Multimodal assessment of the left ventricular ejection fraction by echocardiography, cardiac computed tomography and cardiac magnetic resonance in patients after SARS-CoV2 infection

Paweł Gać^1*Andrzej Wysocki²Ewelina Beck¹Małgorzata Poręba³Rafał Poręba³

• ¹Wroclaw Medical University, Wrocław, Poland
• ²4th Military Hospital, Wroclaw, Poland
• ³Wroclaw University of Health and Sport Sciences, Wroclaw, Poland

Objective. The aim of the study was to compare the assessment of left ventricular ejection fraction (LVEF) performed using echocardiography, cardiac computed tomography (CCT) and cardiac magnetic resonance (CMR) in patients after SARS-CoV2 infection. Material and methods. The study group consisted of 108 patients with a history of SARS-CoV-2 infection. Echocardiography, CCT and CMR examinations were performed. In echocardiography, LVEF (LVEFECHO) was determined from the apical 4-chamber and 2-chamber views, with the biplane Simpson's method. In CCT, LVEF was assessed based on the contours of the left ventricular endocardium and epicardium in multiplanar reconstructions (MPR) from the multiphase of the entire cardiac cycle, which was part of the coronary computed tomography angiography performed with retrospective ECG gating with radiation dose modulation (LVEFCCT1). Additionally, in CCT, LVEF was assessed based on the left ventricular blood pool in the above reconstructions (LVEFCCT2).
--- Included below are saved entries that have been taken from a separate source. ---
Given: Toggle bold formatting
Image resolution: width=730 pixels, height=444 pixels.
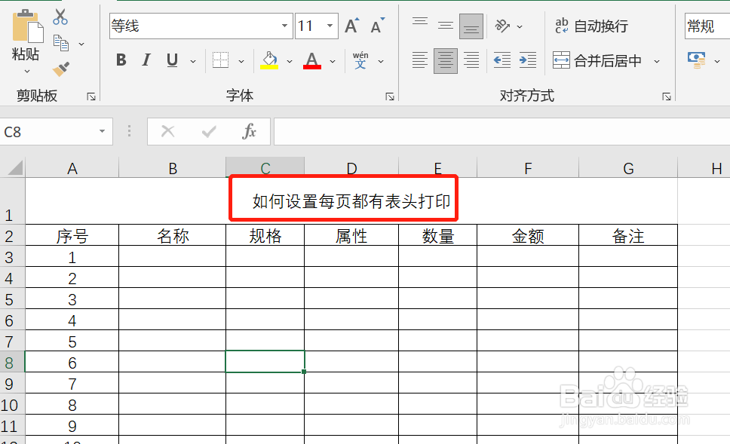Looking at the screenshot, I should (x=121, y=60).
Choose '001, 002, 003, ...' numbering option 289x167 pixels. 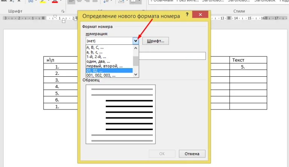click(x=109, y=75)
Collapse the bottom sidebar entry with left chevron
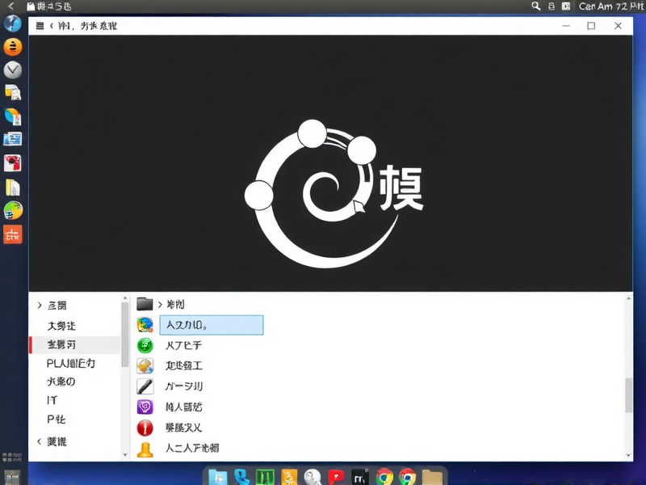The image size is (646, 485). pyautogui.click(x=39, y=442)
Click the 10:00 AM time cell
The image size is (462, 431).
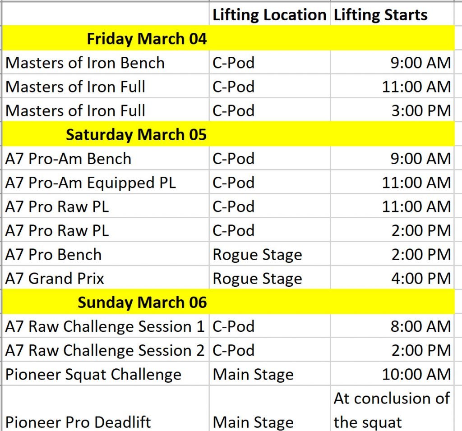(392, 374)
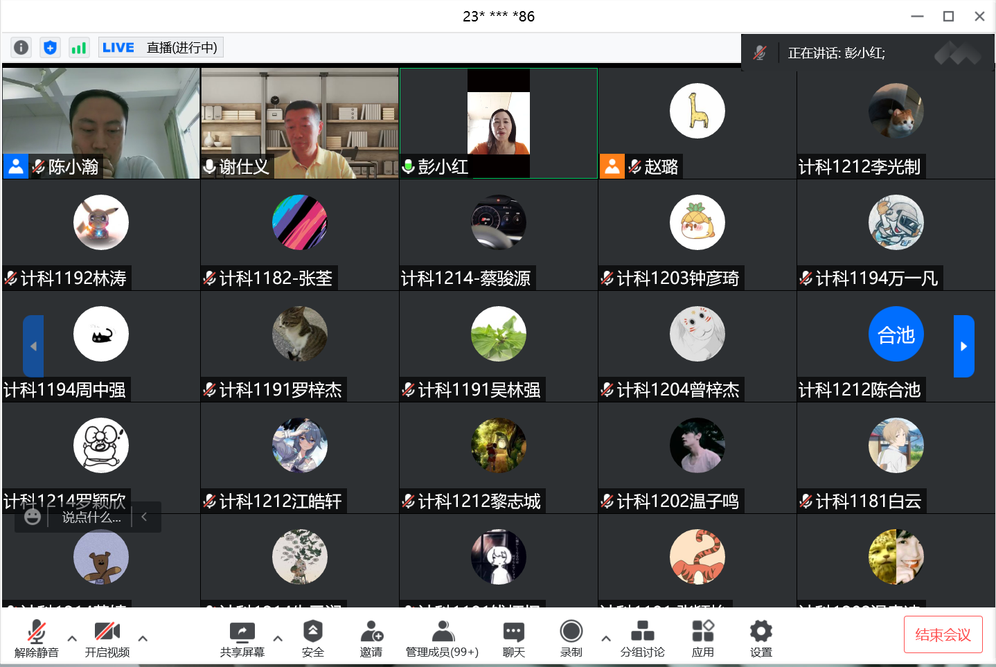The width and height of the screenshot is (996, 667).
Task: Expand share options arrow beside 共享屏幕
Action: [x=278, y=639]
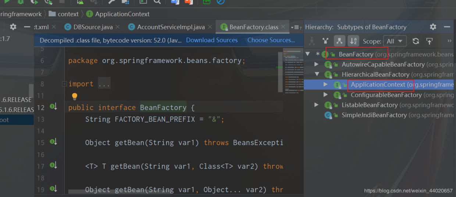Click the Choose Sources link
The height and width of the screenshot is (197, 456).
[271, 40]
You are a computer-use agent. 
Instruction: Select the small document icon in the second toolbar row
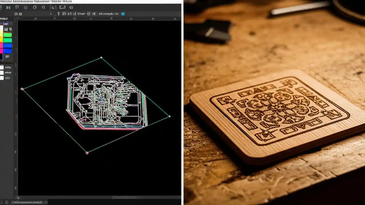(16, 14)
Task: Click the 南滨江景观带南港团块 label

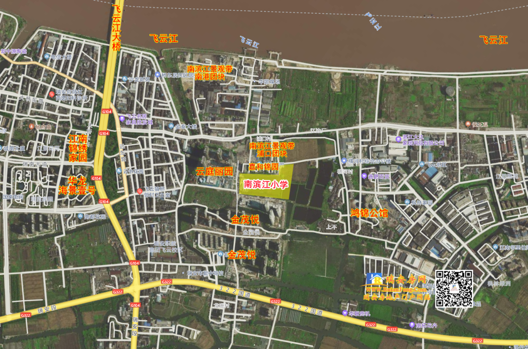Action: 209,73
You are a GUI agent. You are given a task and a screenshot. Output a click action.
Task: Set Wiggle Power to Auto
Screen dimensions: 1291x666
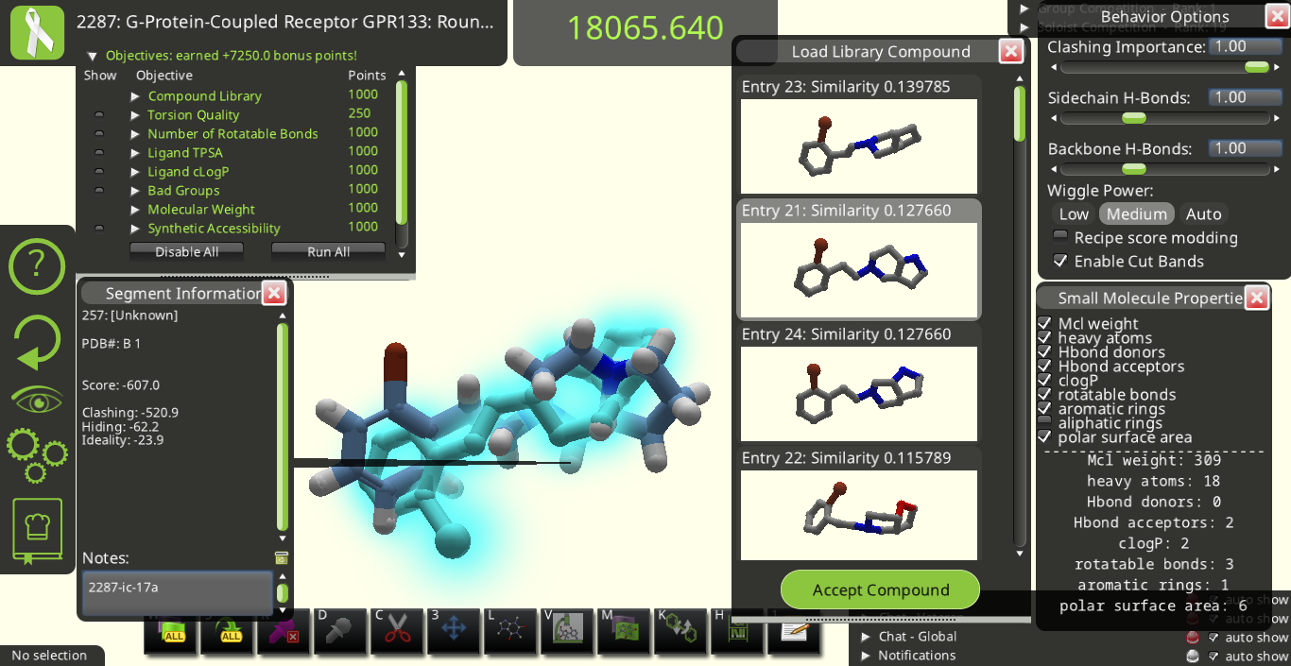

In CMR (LVEFCMR), a standard volumetric method was used using CINE sequence images in the 2-chamber projection in the long axis and in the short axis of the left ventricle. The coefficient of variation of measurements (CV) was calculated for each pair of LVEF measurements, as well as for all LVEF measurements. Results. LVEFECHO was statistically significantly lower than LVEFCCT1 and LVEFCCT2. LVEFCMR was statistically significantly lower than LVEFCCT1 and LVEFCCT2. CV for all LVEF measurements was 4.61±1.73%. When comparing pairs of LVEF measurements, the lowest CV was observed for LVEFCCT1 and LVEFCCT2 (2.97±2.64%), while the highest CV was observed for LVEFECHO and LVEFCCT2 (6.04±3.39%). A positive correlation was found between BMI and CV of LVEF measurements (r=0.44, p<0.05), and between heart rate and CV of LVEF measurements (r=0.37, p<0.05). A negative correlation existed between LVEF measured by ECHO and CV of LVEF measurements (r=-0.27, p<0.05). Conclusions. There are statistically significant differences in LVEF measurements in patients with a history of SARS-CoV-2 infection using different cardiac imaging modalities. Cardiac computed tomography overestimates LVEF compared to echocardiography and cardiac magnetic resonance imaging. Patients with abnormal body mass, suboptimal heart rate and reduced left ventricular systolic function are subgroups with increased variability of LVEF measurements in different cardiac imaging modalities.